● **SOURCE DATA**
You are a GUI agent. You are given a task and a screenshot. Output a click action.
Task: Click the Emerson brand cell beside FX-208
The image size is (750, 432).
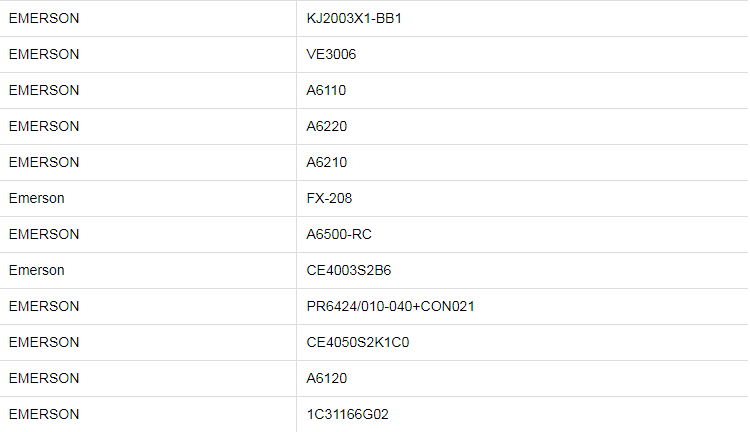tap(37, 198)
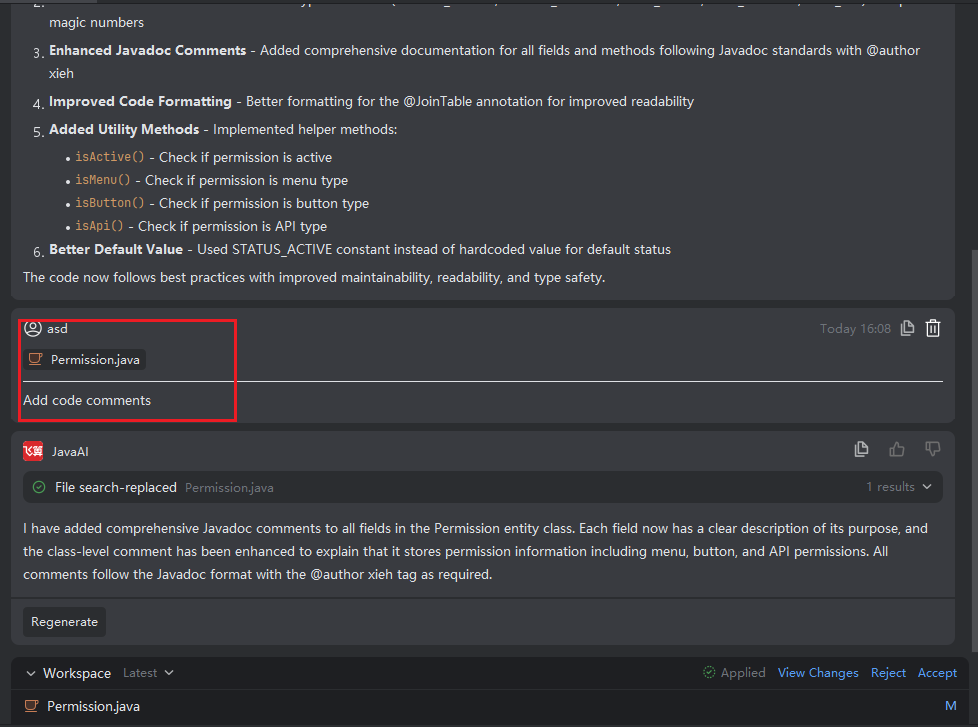Open the View Changes link
Screen dimensions: 978x727
pos(818,673)
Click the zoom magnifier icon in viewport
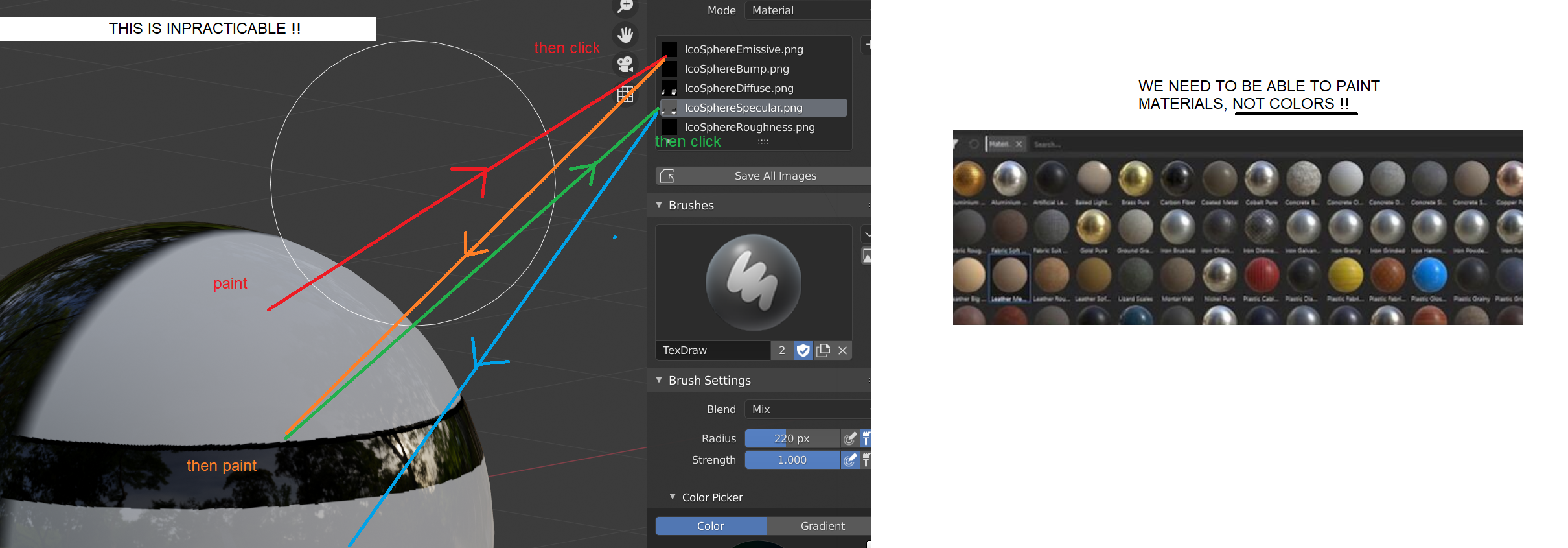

● **DESCRIPTION OF THE TASK**
Reproduce all the rows above line for line, leaving out the pictures.

● **COMPLETED EXERCISE**
You are a GUI agent. You are given a task and a screenshot. Output a click action.
Task: Click the Emerson brand cell beside FX-208
The image size is (750, 432).
tap(37, 198)
Open the View Changes link
Screen dimensions: 978x727
pos(818,673)
Click the zoom magnifier icon in viewport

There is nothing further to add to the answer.